Amos, the shepherd, reproved his people. "For they know not to do right, and store up violence and robbery in their palaces. …. I hate, I despise, your feast days, and I will not smell on your solemn assem­blies. Though ye offer me burnt offerings and your meat offerings, I will not accept them …. Hate the evil, and love the good and establish judgment at the gate …. Let justice run down like water, and righteousness as a mighty stream. Have ye offered unto me sacrifices and offerings in the wilder­ness 40 years?"

And MICAH warns them, "Woe to them that devise iniquity ….  and covet fields and take them by violence; and houses and take them away; so they oppress a man and his house ….  Hear this, ye heads of the house of Jacob, that abhor judgment and pervert all equity. They build up Zion with blood, and Jerusalem with iniquity          …. Will Yahve be
pleased with thousands of rams, or with ten thousands of rivers of oil? He has shewn thee, O man, what is good; and what doth the Lord require of thee, but to act justly, and to love mercy and to walk humbly with thy God?"

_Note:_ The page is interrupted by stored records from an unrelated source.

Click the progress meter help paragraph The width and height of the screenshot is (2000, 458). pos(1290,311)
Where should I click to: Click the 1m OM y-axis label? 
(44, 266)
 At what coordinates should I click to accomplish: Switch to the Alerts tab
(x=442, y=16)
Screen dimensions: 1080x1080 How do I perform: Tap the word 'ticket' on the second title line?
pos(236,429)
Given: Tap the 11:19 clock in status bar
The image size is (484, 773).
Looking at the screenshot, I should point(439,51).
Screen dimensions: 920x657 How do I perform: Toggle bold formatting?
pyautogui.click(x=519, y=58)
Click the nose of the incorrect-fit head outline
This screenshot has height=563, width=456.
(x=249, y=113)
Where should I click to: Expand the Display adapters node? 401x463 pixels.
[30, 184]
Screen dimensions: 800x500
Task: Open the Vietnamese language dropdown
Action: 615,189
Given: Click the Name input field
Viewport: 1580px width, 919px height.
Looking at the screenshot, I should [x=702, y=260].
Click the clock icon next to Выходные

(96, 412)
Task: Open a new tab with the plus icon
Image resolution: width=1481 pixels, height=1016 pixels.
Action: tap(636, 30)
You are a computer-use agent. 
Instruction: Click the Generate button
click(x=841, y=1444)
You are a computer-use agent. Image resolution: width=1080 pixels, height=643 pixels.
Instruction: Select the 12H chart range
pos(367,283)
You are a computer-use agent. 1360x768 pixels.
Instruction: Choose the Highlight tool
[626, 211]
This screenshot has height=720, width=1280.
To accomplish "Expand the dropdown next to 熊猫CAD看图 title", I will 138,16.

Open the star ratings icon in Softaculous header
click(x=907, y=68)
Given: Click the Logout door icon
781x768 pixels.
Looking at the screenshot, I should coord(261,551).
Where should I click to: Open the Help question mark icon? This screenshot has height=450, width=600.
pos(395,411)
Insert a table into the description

The cause of the poor, the feelings of the expropriated, the new ethical conception of Yahve, the whole mental revolution that had been going on in Palestine found an eloquent and educated interpreter in ISAIAH: "Woe unto them that join house to house, that lay field to field, till there be no place, that they may live alone in the midst of the earth! …. To what purpose is the multitude of your sacrifices unto me? I delight not in the blood of bullocks, or of lambs, or of goats …. Put away the evil of your doings from before mine eyes. Learn to do well; seek justice, relieve the oppressed, judge the fatherless, plead for the widow …. Zion shall be redeemed with justice, and her converts with righteousness."

The growth of private property, the means by which it was promoted, and the effects it produced on society are clearly indicated in those quotations, which could be easily multiplied. Likewise clear is the prophetic conception of Yahve as the giver of ethical laws and protector of the poor. The new conception had ripened enough to render superfluous all references to the new physical qualities of Yahve upon which Elijah insisted. With the prophets Yahve ceased altogether to be a physical and tribal deity and became an ethical and universal power. His limitations had disappeared, his tribal character was gone, and his blessings and punishments did not depend on his arbitrary relation­ship to Israel, but on the moral conduct of man. Yahve had chosen Israel because he found them to be good. "I remember thee," says JEREMIAH in the name of Yahve, "the kindness of thy youth, when thou wentest after me in the wilderness, in the land that was not sown. …. " The relationship of Yahve to Israel was thus interpreted to be a purely ethical one. Yahve might just as well have become the protector of any other people if its conduct had been ethical. After Israel had gone astray its relationship to Yahve ceased, no matter how elaborate was its worship and how abundant were its sacrifices.

This thought is expressed by Amos (chapters and 2), who showed Yahve's judgment upon Syria and all the countries of the eastern littoral of the Mediterranean. And ISAIAH included in his prophecy Ethopia, Egypt, Assyria, Babylon, Arabia, i.e., the whole known world of his times. "Behold, Yahve maketh the earth empty and maketh it waste ….  because they (the inhabitants thereof) have transgressed the laws …. This is the hand that is stretched out upon all the nations."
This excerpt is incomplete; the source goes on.